Students in Developing Countries
Students in developing countries face unique challenges such as limited availability of online teaching resources for medical education (59). The frontline healthcare workers handling COVID-19 associated hospitalizations are limited in their ability to develop teaching resources (36). Given that online teaching modalities have been largely unexplored in many of these countries, these issues have been exacerbated (60). Poor internet access and stability are also reported, causing an unwillingness on students' part to transition to online teaching modalities, and negative perceptions surrounding use of telecommunications technology for learning (35). Perceived poor responses by governments and public leadership have also inflicted psychological stress among students (37).
Students From Minority Groups
Medical students belonging to racial, ethnic and linguistic minority groups face unique challenges due to systemic barriers (61, 62). A 2019 American study showed that white students were more likely to have grading disparities favoring them than minority groups (62). Implicit bias, along with factors such as inappropriate learning environments for minority groups, were reported to drive these disparities. Incorporation of concrete rubrics and marking criteria to limit subjectivity and implicit bias training programs to educate examiners may reduce these (62).

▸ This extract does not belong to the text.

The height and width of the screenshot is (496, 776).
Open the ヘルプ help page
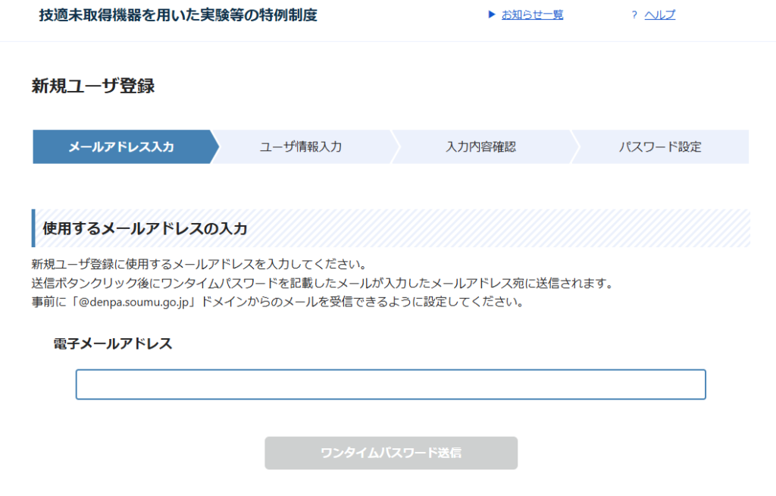(x=659, y=14)
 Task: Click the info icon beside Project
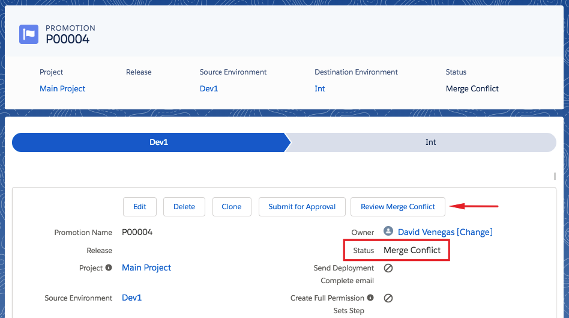[x=109, y=268]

A 2020 study similarly found that underrepresented minorities, Asian and multiracial students, were more likely to be deprived of opportunities based on race than white students (7.3, 4.4, 3.6 vs. 1.5%, respectively) and be subjected to racially offensive comments (18.9, 12.9, 9.6 vs. 2.5%, respectively). Additionally, female students were more likely to be discriminated than males (28.2 vs. 9.4%) (63), and lesbian, gay and bisexual students were more likely to be mistreated than heterosexual students (43.5 vs. 23.6%) (63).

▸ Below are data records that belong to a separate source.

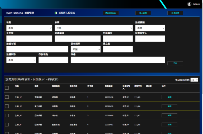The image size is (203, 134).
Task: Check the box for row 主棟_1F
Action: click(7, 97)
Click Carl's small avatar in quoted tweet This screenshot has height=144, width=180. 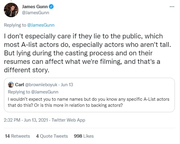[x=11, y=85]
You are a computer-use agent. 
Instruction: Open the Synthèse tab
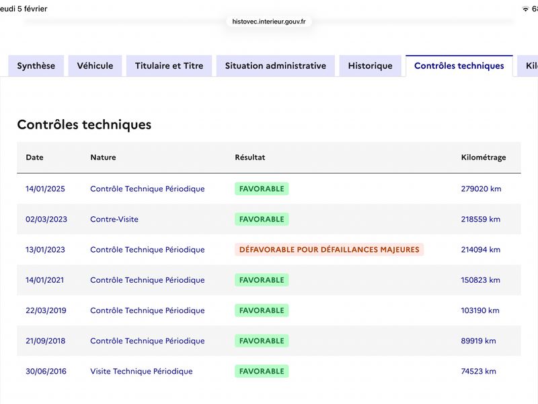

There are concerns that people from racial and ethnic minority backgrounds, already reported to have higher rates of infection and racial discrimination during the pandemic, will present later and at more advanced stages of disease due to fears of structural racism, thereby increasing clustering and community transmission risk (64–66). Systemic issues around underreporting of racial harassment also exist, contributing to increased mental health risks among minority groups, with beliefs existing that complaints pertaining to discrimination will not be taken seriously and/or addressed appropriately (67). To our knowledge, there is limited research into impacts of COVID-19 on the lesbian, gay, bisexual, transgender, queer and intersex (LGBTQI+) community. However, systemic inequalities and inequities are known to cause long-term stress, increasing vulnerability to negative mental health implications. Of particular concern is isolation and separation from trusted family and friends due to quarantine measures (68). Medical students are particularly reluctant to discuss sexual orientation, thereby raising concerns over their ability to seek help (61). Confidential telehealth services have sprung up worldwide and may assist students from minority groups.

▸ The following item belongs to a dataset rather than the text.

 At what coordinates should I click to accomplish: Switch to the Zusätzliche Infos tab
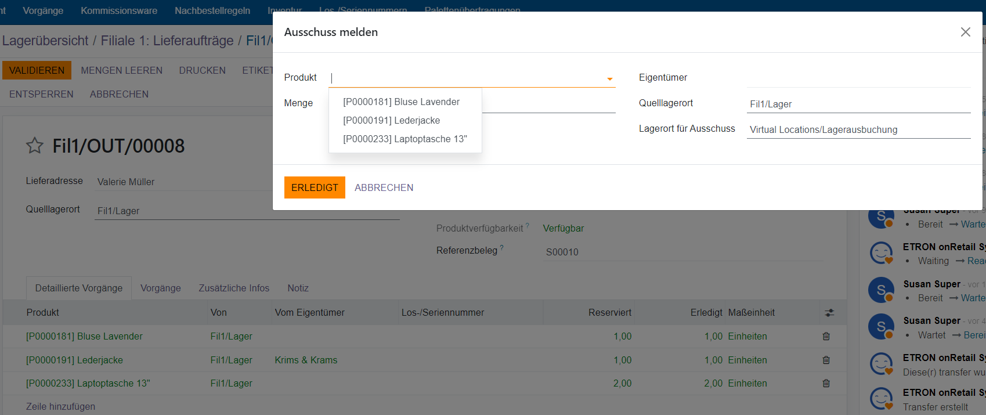coord(234,288)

International Medical Students
International medical students are particularly impacted, with several institutions shifting to online delivery methods soon after the start/resumption of the academic year (58). Resultantly, there is an increased risk of isolation and subsequent mental health issues, with an Australian study showing that international students have higher baseline depression risk than local students considering loneliness, anxiety and stress scores (69). Additionally, loss of employment, financial insecurity and lack of family support are significant, especially for international students not returning to their home countries (52), as social and family support may be protective against mental health sequelae (29). With university campuses closing down, accommodation may become an issue, exacerbated by job losses from closure of non-essential services (70).
For students having returned to their home countries, concerns surrounding academic progression are likely stressors, amidst new immigration measures including indefinite sealing of borders to non-citizens, temporary-residents or immediate family thereof by several countries (71). Variation in time zones during online learning for overseas courses or seminars may impact sleep cycles, with insufficient sleep associated with various mental disorders including depression (72). Once border restrictions are eased, and foreign students return to their host countries, it may not be feasible for them to return home to loved ones (73, 74). Travel restrictions could prolong course length and incur subsequent financial burden (70).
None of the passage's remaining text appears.